In the entries below, find the line with "Given: Open the What is PayPal? link" and print exactly every line from there up to and including the line with "Click the 2h", with no other lines.

#### Working data

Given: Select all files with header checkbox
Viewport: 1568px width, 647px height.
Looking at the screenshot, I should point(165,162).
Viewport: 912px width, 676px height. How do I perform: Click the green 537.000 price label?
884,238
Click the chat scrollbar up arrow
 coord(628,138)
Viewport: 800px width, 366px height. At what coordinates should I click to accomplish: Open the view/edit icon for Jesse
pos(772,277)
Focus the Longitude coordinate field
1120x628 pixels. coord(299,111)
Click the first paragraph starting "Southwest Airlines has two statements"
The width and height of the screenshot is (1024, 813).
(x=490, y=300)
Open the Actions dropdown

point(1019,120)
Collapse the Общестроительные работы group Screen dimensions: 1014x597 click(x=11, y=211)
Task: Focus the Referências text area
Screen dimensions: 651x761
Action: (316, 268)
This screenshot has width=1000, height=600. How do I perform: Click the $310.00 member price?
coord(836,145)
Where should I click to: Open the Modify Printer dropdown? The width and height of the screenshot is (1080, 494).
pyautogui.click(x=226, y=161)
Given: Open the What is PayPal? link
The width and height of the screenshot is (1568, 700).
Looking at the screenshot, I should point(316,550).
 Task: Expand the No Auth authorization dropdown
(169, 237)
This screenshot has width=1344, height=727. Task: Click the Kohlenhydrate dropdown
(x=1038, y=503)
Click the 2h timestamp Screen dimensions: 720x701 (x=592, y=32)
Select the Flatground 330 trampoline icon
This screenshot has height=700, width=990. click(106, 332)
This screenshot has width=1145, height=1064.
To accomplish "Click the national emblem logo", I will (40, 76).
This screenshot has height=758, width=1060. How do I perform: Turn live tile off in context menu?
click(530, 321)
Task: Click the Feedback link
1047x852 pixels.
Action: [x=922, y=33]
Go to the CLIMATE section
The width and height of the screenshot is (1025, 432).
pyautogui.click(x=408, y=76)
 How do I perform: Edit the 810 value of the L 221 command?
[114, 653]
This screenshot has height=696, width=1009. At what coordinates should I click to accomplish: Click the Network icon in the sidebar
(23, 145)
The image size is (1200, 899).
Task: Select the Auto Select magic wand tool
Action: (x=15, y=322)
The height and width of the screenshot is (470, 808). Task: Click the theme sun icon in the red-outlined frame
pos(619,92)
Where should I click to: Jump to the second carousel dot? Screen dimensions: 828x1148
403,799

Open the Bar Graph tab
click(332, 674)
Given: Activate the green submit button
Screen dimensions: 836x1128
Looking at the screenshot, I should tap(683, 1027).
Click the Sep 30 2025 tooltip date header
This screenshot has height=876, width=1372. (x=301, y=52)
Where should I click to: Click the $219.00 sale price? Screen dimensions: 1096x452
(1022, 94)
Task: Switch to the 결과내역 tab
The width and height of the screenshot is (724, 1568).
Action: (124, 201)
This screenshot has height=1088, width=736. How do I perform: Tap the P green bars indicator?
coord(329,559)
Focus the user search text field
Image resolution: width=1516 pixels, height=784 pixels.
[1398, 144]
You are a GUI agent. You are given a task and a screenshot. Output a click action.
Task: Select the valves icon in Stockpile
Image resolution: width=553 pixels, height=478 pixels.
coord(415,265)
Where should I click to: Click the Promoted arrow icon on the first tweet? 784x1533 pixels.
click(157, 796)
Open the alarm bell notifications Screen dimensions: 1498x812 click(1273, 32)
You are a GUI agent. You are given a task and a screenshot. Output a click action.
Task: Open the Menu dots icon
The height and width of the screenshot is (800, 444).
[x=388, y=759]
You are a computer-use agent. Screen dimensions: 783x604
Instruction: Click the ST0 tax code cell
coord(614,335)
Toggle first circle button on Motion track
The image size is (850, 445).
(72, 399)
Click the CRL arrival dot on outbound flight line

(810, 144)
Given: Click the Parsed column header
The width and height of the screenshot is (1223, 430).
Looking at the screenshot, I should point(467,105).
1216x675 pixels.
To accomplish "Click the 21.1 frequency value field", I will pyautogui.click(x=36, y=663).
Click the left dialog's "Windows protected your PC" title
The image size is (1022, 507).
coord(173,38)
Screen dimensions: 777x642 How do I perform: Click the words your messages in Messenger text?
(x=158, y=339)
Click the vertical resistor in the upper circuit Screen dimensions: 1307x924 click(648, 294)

########

* [Problem solution]
Given: Open the What is PayPal? link
The width and height of the screenshot is (1568, 700).
Looking at the screenshot, I should point(316,550).
 Task: Expand the No Auth authorization dropdown
(169, 237)
This screenshot has width=1344, height=727. Task: Click the Kohlenhydrate dropdown
(x=1038, y=503)
Click the 2h timestamp Screen dimensions: 720x701 (x=592, y=32)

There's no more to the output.